* What to produce *
All of the records below need to be written out exactly, but without the pictures.

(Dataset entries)
● ● ● ● ● ● ●

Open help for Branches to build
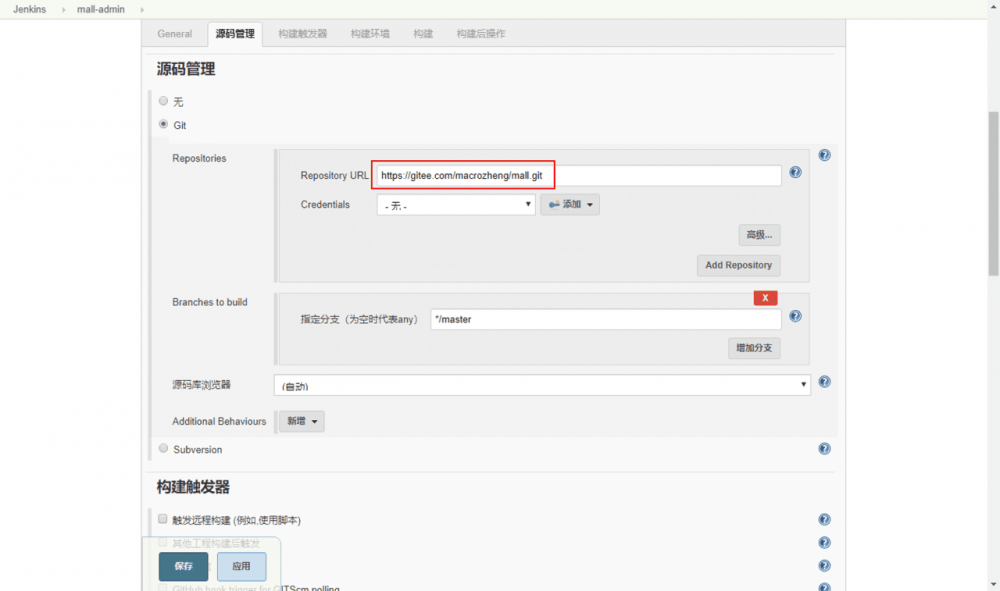Screen dimensions: 1000x591 pos(795,316)
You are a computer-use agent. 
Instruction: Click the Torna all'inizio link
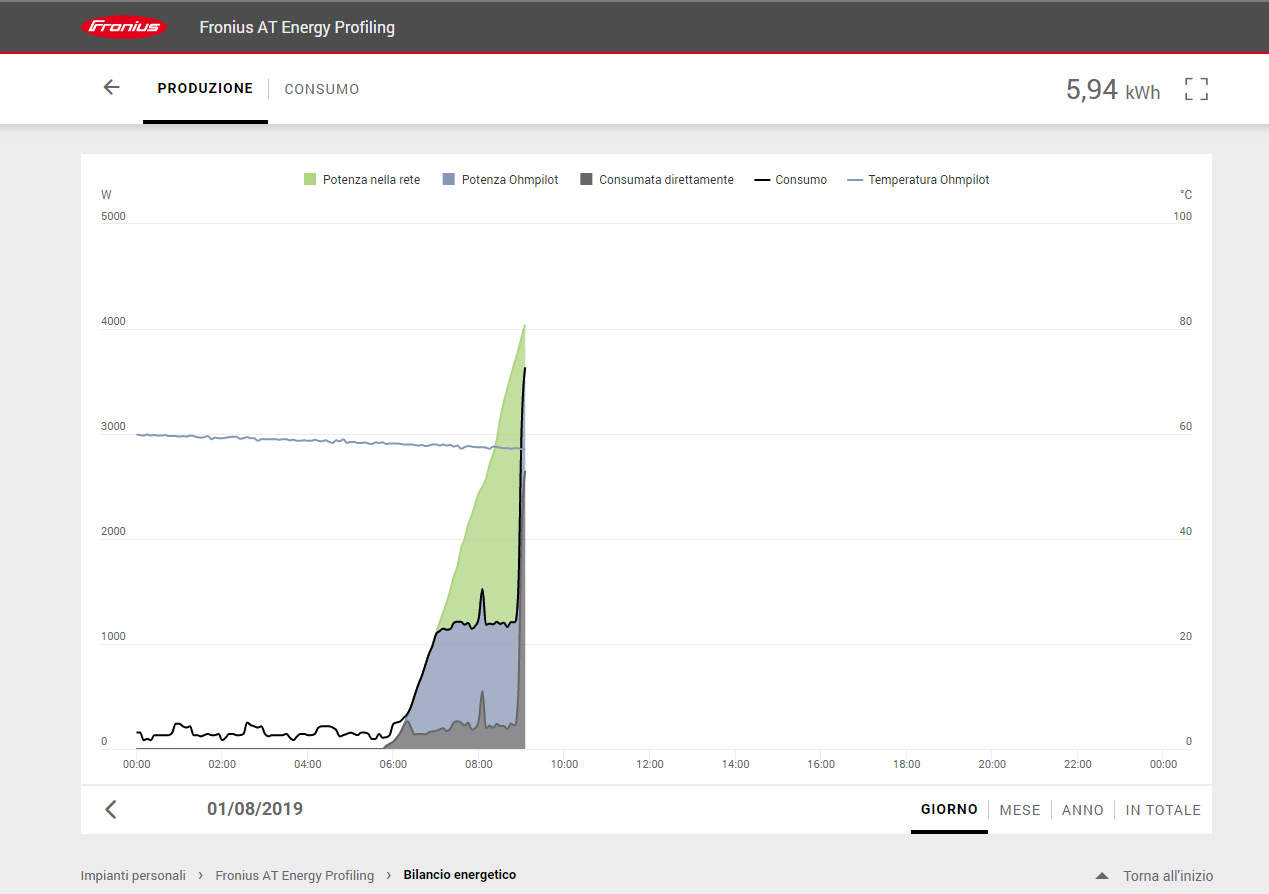click(x=1167, y=876)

● ● ● ● ● ● ●

* Task response *
Open help for Branches to build
Screen dimensions: 1000x591 pos(795,316)
You are a computer-use agent. 
Instruction: Click the Torna all'inizio link
click(x=1167, y=876)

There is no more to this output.